Individually, we need to reassess what we’ve done and what we want to do differently moving forward.
Looking At Power
We seek easy answers to these complex questions. Society has tried to “fix” this in the past by saying that we need explicit consent during each step of the way (e.g., “May I place my hand on your breast?” “No.” Etc.)
Many people’s answer is to just keep pushing further until you get a very definite, “No.” Unfortunately, if that’s the case we’ll probably discover that we crossed the line to coercion and sexual assault because we were waiting for that “No,” but we didn’t realize it until it was pointed out to us. And then we may get defensive.
If that sounds familiar, then we have to sit with that and decide that we need to make changes.

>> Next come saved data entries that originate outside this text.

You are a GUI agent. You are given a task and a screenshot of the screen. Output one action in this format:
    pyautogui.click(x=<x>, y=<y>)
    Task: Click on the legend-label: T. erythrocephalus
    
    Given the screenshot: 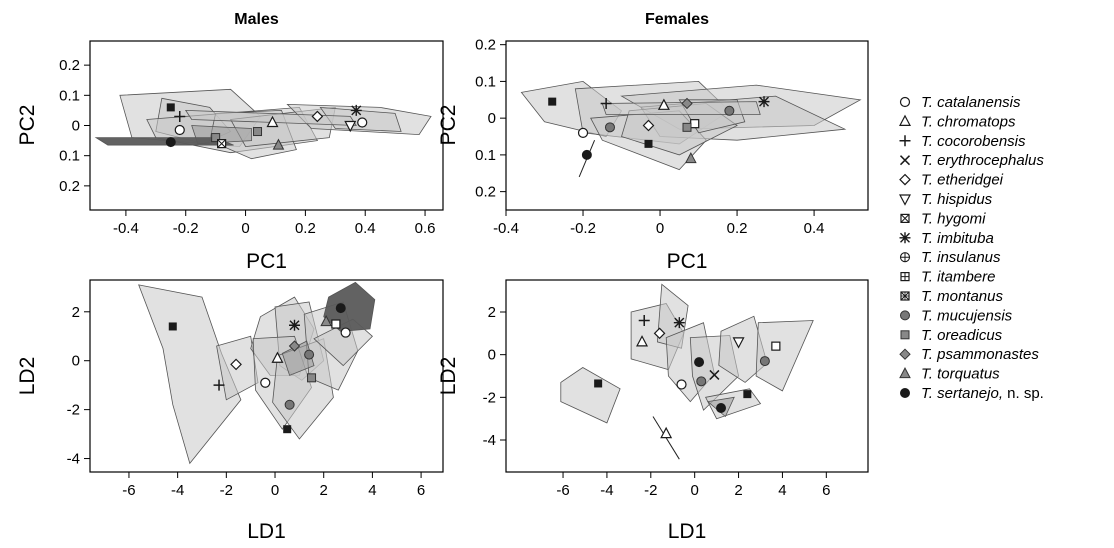 What is the action you would take?
    pyautogui.click(x=982, y=160)
     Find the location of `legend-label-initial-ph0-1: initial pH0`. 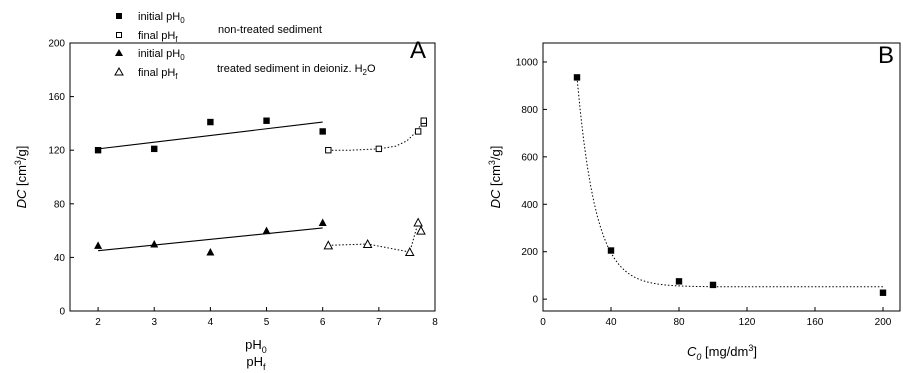

legend-label-initial-ph0-1: initial pH0 is located at coordinates (162, 18).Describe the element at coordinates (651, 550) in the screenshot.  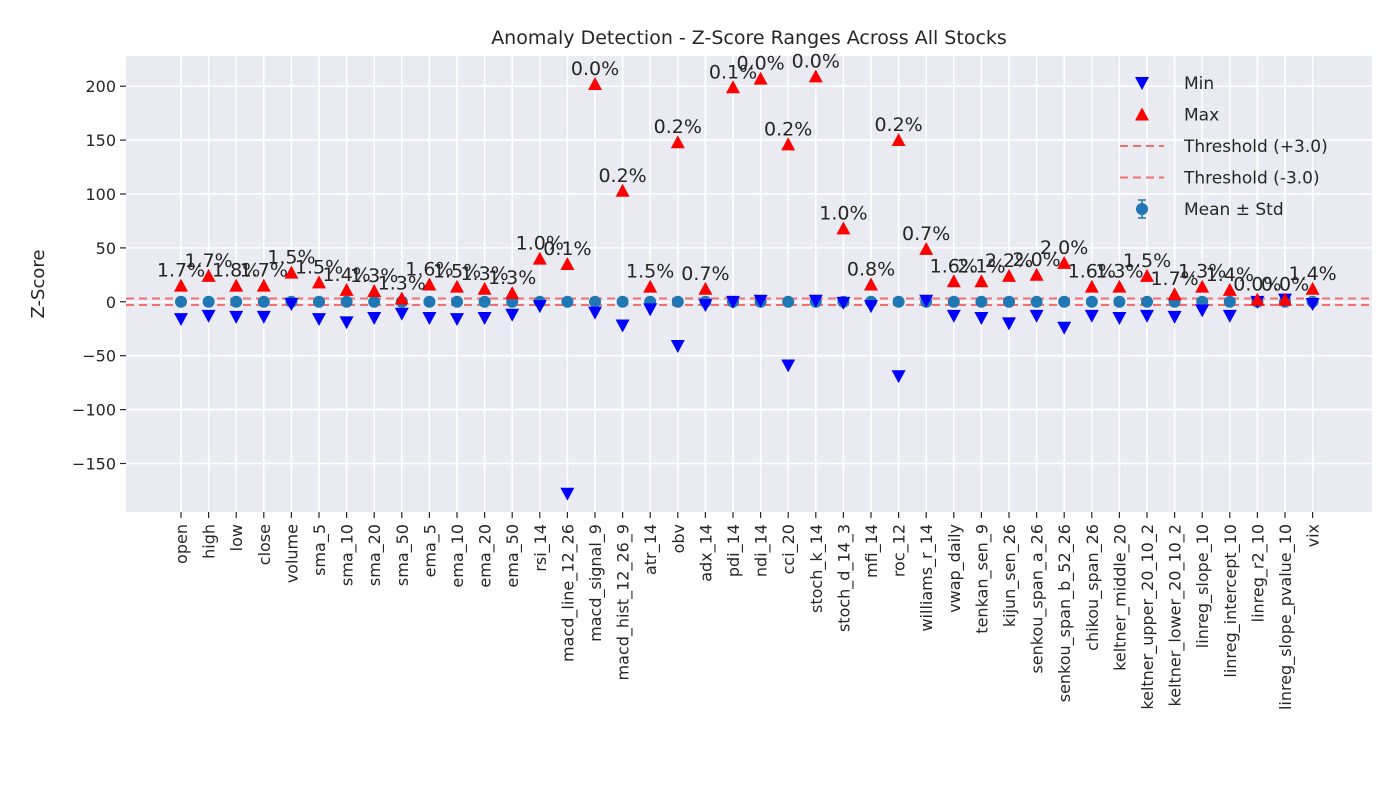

Because that’s what happens if we’re looking for easy answers instead of being attentive to power dynamics and privilege. Once we attune to those two things, we become more aware that there are no easy answers. Many men I know would deny that they have power and privilege in their life, and certainly don’t feel they do in their dating life.
Attuning to That Power & Privilege
Returning to the start of this post, many guys feel that since finding someone who wants to have sex with them is a challenge, it means that they have no power in sexual situations. They think: I want something; it took a while to get this far and I’m damn sure not going to lose my opportunity.
And that’s how you know that you have power and privilege because, if you drop down into what you’re feeling, you may notice that you feel entitled. You feel entitled because you were the nice guy. You went through the dating ritual. You met for coffee first, maybe for dinner. She’s back home with you. She seems to be interested since she’s making out with you. You feel that it doesn’t make sense for her to change her mind and she’s probably just hung up on some outdated ideas about being coy and not looking like she wants it. We feel entitled to her and that is the problem.
It’s like the men who complain that a woman took their job or a white person complaining that a Black person took their promotion: the privilege you don’t feel you have is that you think the job or promotion is yours to lose. Just like you may think a woman’s body is yours to gain.
Once you attune to this, you won’t feel surer of anything, perhaps. You may even find that you have less sex. Sure, that’ll suck, but you may find yourself more connected. Connected to the person you’re with, yes, but also connected to yourself and what you want and how you want to move toward it.
Because that’s the great part of getting in touch with our own power and our privilege: we get more deeply in touch with our own humanity. The humanity that toxic masculinity and patriarchy have kept us away from. And that’s definitely worth it.